Pragmatic Venture Blueprint
Card 13 of 18
Validate product value
Category
Business Validation (3-4)
Author
Reuben Tozman
At this stage, you have met the following requirements:
You have successfully marketed a series of value props measured by having a predictable flow of prospects coming from early marketing or sales initiatives
You have demo’d a proof of concept, or an MCVP that line up to customer problems and the ability to solve them
You have commercially sold to early adopters who have agreed to use the product and provide feedback to your team.
The only way to validate that your product is delivering value is to measure and monitor first hand how customers are using your product, and whether the product is helping the customer in a predictable way. What you are trying to establish is:
That your product is helping the customer in the way they imagined, and that it lines up to how it was marketed and sold. It is entirely possible in the early stages that customers see new use cases for your product and begin to deploy or use it differently than imagined. They are still extracting value just not what was marketed and sold.
That your product is helping the customer in the way they imagined, and the customer believes that the value being extracted is what was expected if not better. Here, you are trying to ensure that the problem or opportunity your product solves for is in fact still worth paying for. There are times customers see that in fact while the problem they faced is now being solved, its just not worth the expense of solving it.

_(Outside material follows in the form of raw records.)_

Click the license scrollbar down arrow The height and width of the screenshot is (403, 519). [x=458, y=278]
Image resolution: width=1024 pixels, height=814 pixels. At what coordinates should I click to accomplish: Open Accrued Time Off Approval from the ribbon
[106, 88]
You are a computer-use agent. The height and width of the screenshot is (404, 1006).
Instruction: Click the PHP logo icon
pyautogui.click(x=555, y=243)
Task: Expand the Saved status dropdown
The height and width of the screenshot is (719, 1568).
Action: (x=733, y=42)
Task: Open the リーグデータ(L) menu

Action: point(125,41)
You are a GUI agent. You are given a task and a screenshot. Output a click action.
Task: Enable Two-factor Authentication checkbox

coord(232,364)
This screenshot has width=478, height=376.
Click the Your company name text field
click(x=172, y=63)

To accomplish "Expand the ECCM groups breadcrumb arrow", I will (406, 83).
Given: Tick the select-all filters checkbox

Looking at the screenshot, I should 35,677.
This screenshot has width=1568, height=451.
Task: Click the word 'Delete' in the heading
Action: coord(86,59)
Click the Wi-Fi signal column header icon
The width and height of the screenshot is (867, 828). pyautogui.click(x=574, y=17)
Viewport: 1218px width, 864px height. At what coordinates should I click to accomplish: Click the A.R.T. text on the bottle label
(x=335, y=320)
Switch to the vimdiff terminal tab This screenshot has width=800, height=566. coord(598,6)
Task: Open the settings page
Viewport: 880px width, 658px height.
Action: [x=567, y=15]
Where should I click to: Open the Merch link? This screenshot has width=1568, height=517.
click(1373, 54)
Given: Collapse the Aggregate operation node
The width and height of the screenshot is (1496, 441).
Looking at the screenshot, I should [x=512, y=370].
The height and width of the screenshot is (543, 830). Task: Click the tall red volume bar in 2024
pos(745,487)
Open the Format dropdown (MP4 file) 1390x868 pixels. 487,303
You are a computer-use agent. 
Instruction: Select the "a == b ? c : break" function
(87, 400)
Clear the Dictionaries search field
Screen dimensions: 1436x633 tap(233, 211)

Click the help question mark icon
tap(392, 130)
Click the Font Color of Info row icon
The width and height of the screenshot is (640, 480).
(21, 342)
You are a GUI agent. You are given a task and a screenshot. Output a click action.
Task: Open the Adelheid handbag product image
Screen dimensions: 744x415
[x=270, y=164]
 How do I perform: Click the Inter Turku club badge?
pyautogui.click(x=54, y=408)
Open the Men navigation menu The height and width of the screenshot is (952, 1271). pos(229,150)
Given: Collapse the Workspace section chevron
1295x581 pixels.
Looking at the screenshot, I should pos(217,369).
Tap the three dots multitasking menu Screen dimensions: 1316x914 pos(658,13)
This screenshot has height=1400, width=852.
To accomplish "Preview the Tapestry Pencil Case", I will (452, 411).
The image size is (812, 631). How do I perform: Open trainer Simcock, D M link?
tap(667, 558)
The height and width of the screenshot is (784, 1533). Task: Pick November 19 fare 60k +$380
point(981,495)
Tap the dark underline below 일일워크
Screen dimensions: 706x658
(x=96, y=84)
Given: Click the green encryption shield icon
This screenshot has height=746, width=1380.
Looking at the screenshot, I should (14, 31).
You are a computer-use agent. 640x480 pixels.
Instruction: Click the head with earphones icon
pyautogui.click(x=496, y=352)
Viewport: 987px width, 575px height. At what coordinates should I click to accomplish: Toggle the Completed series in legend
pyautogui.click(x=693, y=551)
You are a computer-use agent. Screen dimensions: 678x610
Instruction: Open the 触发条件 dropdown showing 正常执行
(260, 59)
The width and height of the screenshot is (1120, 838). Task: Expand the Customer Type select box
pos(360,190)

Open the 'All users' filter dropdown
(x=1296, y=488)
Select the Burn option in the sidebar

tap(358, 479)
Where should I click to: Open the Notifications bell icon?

There are emerging patterns in the group of early adopters about how they use the product and the delivery of results. It may be that you have several early adopters and they are all using the product to solve different problems. This is an opportunity to feed this information back into your marketing messages to potentially identify other groups or use cases to sell into.
The method for validation is simple at this stage. Meet with your customers and ask them questions that give you insight into the above. Perhaps the most important aspect to all of this, is that your early adopters will continue paying for and using your product.